- [What is expected]:
Beginning at the line containing "Open the CHESTER ticker source label" in the material below and ending at the line containing "Open the Services", return each line exactly and add nothing.

- [Data]:
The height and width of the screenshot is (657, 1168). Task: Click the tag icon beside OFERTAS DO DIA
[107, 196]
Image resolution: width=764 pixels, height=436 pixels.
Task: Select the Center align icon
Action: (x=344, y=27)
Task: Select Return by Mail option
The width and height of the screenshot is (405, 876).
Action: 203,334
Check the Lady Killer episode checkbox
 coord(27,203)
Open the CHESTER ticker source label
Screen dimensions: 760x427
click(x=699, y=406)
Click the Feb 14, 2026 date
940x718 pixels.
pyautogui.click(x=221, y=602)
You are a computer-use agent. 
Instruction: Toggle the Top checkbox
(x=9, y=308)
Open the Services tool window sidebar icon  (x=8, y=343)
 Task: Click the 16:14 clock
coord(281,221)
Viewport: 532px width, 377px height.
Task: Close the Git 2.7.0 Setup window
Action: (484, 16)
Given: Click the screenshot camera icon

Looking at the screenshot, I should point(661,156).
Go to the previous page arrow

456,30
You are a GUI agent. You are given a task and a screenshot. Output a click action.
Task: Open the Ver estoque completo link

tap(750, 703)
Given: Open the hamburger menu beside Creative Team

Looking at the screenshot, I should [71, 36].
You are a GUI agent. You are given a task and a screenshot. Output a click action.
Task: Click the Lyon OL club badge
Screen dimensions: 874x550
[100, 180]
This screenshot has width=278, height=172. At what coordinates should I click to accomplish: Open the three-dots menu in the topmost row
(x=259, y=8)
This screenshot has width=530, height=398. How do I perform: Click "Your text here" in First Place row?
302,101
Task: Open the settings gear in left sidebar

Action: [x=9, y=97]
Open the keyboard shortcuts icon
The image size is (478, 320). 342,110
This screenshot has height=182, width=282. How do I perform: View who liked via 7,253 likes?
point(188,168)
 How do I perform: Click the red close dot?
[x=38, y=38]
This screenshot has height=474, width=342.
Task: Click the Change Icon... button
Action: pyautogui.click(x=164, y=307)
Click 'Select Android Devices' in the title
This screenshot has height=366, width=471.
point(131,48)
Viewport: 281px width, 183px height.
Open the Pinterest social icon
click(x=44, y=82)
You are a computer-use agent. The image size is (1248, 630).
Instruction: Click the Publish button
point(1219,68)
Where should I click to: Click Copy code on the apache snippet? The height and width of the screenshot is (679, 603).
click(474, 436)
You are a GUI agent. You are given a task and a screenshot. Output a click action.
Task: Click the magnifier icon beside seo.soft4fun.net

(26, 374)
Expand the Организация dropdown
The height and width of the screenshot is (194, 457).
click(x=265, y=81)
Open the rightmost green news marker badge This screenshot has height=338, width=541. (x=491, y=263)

- [Written solution]:
Open the CHESTER ticker source label
Screen dimensions: 760x427
click(x=699, y=406)
Click the Feb 14, 2026 date
940x718 pixels.
pyautogui.click(x=221, y=602)
You are a computer-use agent. 
Instruction: Toggle the Top checkbox
(x=9, y=308)
Open the Services tool window sidebar icon  (x=8, y=343)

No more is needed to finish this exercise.